■ **EXERCISE DIRECTIONS**: From the records below, please return each line that holds the word "computer".

=======

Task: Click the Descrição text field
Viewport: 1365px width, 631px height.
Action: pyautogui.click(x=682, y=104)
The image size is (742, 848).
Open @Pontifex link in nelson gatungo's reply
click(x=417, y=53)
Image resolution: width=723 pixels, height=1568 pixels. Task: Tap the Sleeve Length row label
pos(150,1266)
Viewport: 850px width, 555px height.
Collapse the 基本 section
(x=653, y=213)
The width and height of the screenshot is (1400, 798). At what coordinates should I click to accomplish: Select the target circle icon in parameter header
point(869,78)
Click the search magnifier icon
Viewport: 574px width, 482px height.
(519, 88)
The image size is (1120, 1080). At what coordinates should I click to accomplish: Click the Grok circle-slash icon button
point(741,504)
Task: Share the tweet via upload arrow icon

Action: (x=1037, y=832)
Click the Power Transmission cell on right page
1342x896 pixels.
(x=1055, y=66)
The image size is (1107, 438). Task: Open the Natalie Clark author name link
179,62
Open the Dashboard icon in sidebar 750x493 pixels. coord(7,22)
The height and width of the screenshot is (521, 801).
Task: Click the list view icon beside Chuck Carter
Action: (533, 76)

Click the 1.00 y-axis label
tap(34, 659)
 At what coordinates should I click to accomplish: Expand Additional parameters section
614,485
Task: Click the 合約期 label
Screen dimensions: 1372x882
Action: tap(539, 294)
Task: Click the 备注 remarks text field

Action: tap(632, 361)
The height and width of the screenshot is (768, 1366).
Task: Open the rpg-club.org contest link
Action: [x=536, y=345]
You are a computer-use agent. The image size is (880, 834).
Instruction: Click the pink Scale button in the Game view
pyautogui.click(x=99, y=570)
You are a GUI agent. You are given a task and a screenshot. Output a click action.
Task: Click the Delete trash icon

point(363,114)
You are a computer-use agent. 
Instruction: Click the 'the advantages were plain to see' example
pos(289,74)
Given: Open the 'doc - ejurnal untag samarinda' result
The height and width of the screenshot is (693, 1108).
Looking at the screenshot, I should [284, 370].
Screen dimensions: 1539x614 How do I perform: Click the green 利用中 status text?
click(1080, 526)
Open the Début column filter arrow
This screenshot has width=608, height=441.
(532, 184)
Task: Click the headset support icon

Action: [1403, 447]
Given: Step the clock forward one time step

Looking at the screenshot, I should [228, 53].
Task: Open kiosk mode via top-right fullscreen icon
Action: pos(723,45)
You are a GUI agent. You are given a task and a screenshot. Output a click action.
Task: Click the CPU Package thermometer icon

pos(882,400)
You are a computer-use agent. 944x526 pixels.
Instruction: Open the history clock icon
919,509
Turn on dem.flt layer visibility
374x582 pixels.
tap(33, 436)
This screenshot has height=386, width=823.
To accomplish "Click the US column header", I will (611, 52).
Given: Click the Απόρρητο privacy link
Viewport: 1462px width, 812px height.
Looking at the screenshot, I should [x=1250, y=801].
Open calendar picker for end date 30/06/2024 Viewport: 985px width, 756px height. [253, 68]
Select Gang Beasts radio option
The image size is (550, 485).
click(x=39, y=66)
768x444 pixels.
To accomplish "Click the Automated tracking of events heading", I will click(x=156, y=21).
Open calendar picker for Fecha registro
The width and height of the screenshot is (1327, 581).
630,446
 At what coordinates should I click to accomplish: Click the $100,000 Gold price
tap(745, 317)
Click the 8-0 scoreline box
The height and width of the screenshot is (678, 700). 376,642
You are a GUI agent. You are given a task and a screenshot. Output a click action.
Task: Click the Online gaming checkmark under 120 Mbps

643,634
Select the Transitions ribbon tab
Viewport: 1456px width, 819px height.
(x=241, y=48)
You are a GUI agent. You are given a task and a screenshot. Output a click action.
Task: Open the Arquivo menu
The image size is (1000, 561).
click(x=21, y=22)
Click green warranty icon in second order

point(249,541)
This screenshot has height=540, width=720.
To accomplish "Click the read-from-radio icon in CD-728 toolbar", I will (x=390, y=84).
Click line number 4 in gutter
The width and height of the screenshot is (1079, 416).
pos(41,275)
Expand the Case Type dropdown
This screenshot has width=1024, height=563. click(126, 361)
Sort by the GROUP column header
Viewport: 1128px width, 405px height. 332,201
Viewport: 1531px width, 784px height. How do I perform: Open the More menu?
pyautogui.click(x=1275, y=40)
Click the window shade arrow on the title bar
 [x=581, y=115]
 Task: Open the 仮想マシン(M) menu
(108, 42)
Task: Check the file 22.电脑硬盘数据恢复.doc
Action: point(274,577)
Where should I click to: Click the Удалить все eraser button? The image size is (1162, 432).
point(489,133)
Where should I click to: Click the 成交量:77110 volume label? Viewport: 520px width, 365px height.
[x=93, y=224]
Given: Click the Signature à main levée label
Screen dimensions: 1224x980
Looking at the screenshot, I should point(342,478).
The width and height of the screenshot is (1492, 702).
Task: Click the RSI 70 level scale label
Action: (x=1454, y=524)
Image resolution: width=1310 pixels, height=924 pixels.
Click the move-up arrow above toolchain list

=======

■ **YOUR SOLUTION**:
You are a computer-use agent. The image size is (880, 834).
You are a computer-use agent. 
You are a computer-use agent. 944x526 pixels.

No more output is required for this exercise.